It is seen from the above that defendant's counsel did not mention any ground of objection. Defendant now argues that the purchase which he made in 1950 was "remote in point of time" from the condemnation proceedings and that, therefore, error was committed by the challenged ruling. December 6, 1956, the plaintiff made its written offer to pay $2,000 for each of the desired easements. December 26, 1956, the two *255 condemnation proceedings were filed. The trial commenced May 6, 1957. When the trial judge made the challenged ruling there was nothing before him indicating that the price paid in 1950 did not continue to reflect true cash value. At any rate, the defendant made no claim at that time that values had changed.

We find no merit in assignments of error nine and ten.

18. The eleventh assignment of error urges that the trial judge erroneously sustained the plaintiff's objection to a question propounded by defendant's counsel to Roy Gibson which asked him for his estimate of the cost of constructing the two roads which were then upon the land over which the plaintiff sought the rights of way. We mentioned the two roads in a preceding paragraph. One of them was upon the tract when the defendant acquired it in 1950. The other was built by the plaintiff in 1956 as an adjunct to its logging of some of the defendant's timber which it had purchased. After Gibson had testified that he had estimated the cost of constructing the two roads he was asked, "Will you give us that opinion?" At that point the plaintiff objected, "it has nothing to do with market value," and cited State Highway Commission v. Holt, 209 Or 697, 308 P2d 181. The objection was sustained. No offer of proof was made. In the absence of an offer of the answer which the witness would have given, this assignment of error calls for no reversal. Schweiger v. Solbeck, 191 Or 454, 230 P2d 195, and O'Brien v. Dunigan, 187 Or 227, 210 P2d 567.

19. The twelfth and thirteenth assignments of error charge that the trial judge erroneously failed to give to the jury two requested instructions which respectively underlie those assignments of error. One of *256 the requested instructions had as its subject matter the fencing that may be needed after the roads are built. It states in part:

"You are instructed * * * you may consider the necessity, if any, of the cost of the construction of fences, gates or wing fences along the boundaries of the lands taken by the plaintiff * * *."

The other requested instruction, if given, would have told the jury that the defendant was entitled to put his land to the best and highest use, and that the jury should consider that right in the lessening of values resulting from the action of the plaintiff in taking some of the tract.

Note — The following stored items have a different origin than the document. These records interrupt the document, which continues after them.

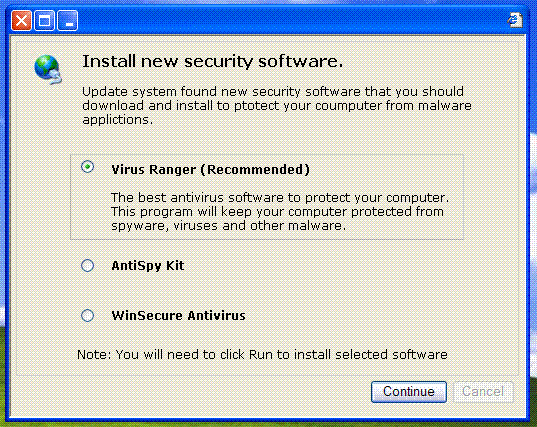The height and width of the screenshot is (427, 537).
Task: Choose the AntiSpy Kit radio button
Action: [x=87, y=265]
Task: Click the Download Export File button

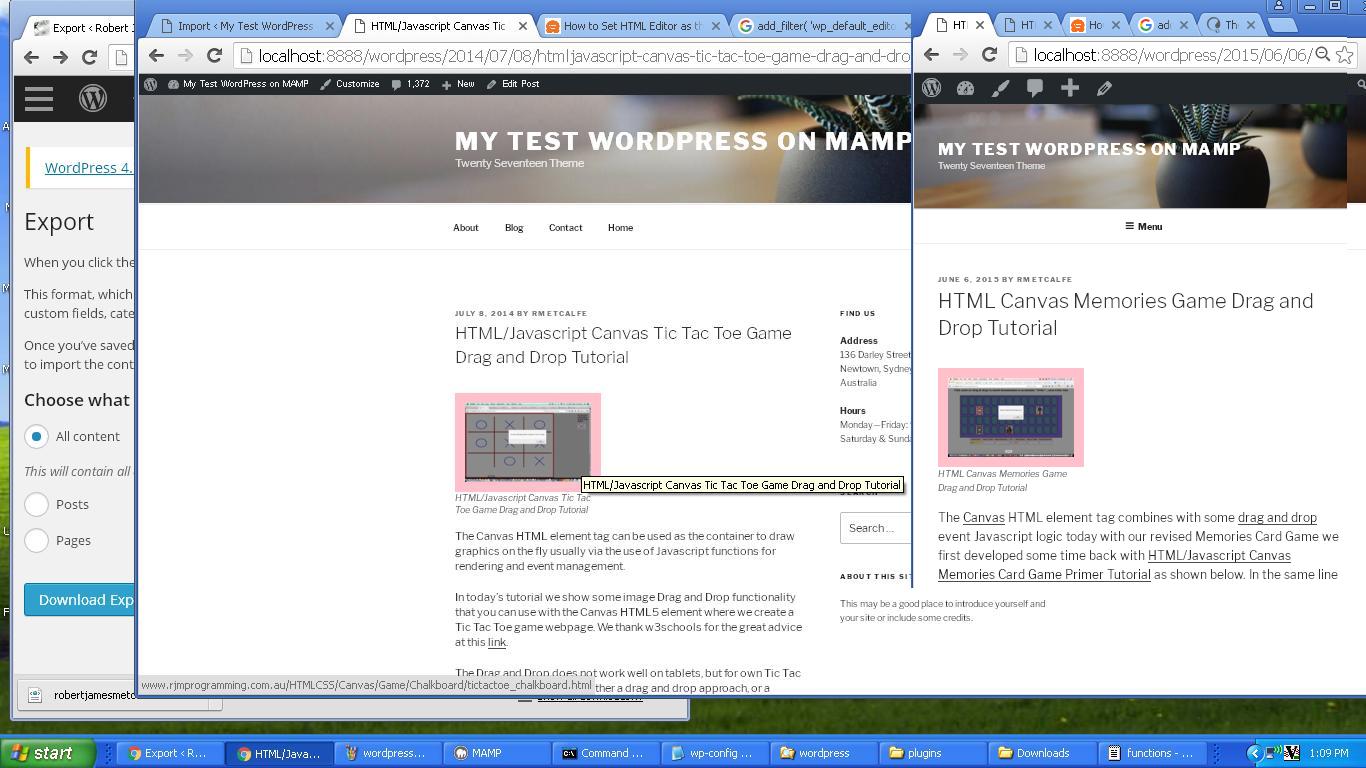Action: tap(80, 600)
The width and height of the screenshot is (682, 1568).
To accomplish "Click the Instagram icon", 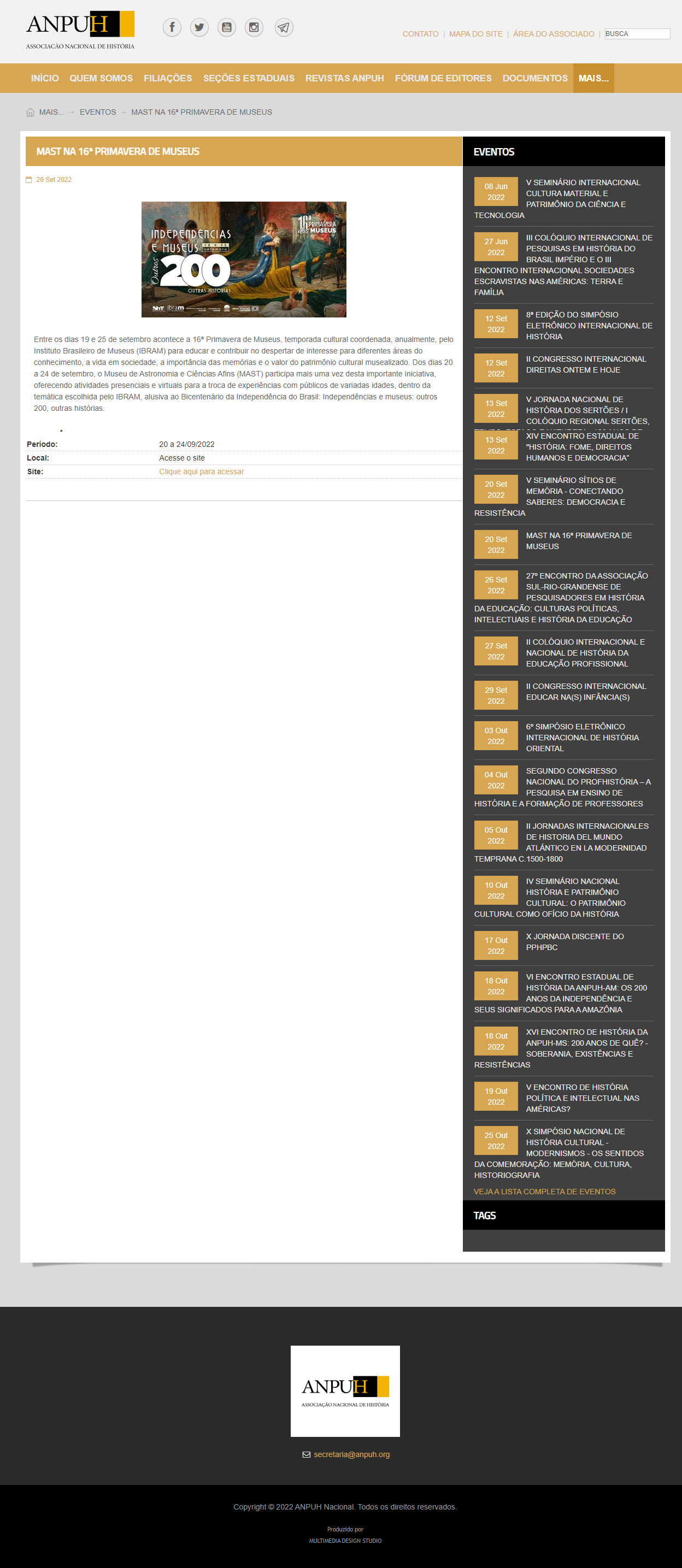I will coord(254,27).

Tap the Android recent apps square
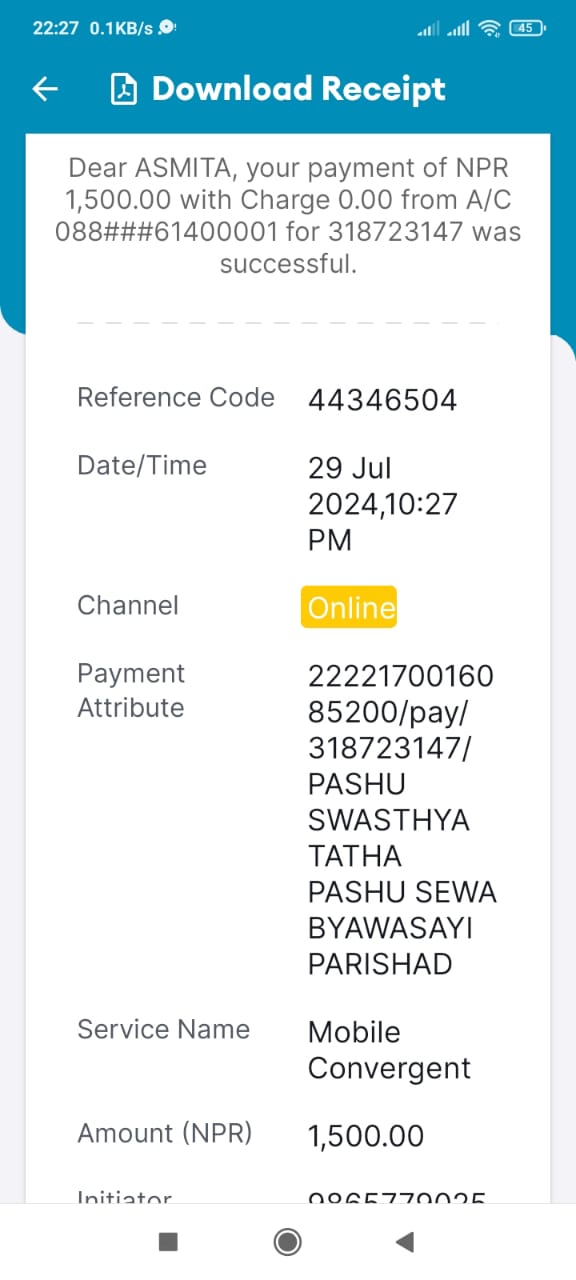[168, 1241]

The defendant's brief does not call attention to any evidence which discloses the cost of constructing any needed fences or gates. We have read the transcript of testimony with care but found nothing to which the jury could have turned for help with the possible exception of one answer which, however, was stricken from the record by a ruling. The ruling was not contested and is not assigned on appeal as erroneous. The trial judge instructed the jury upon the part which needed fencing plays in the award of damages in accord with Pape v. Linn County, 135 Or 430, 296 P 65. The defendant does not criticize that decision, but argues that the instruction given did not "state that in determining depreciation to the unappropriated lands of appellant, it was proper for the jury to take in consideration the cost of necessary fencing of those lands." We believe that the instructions in their entirety fully acquainted the jury with the applicable measure of damage.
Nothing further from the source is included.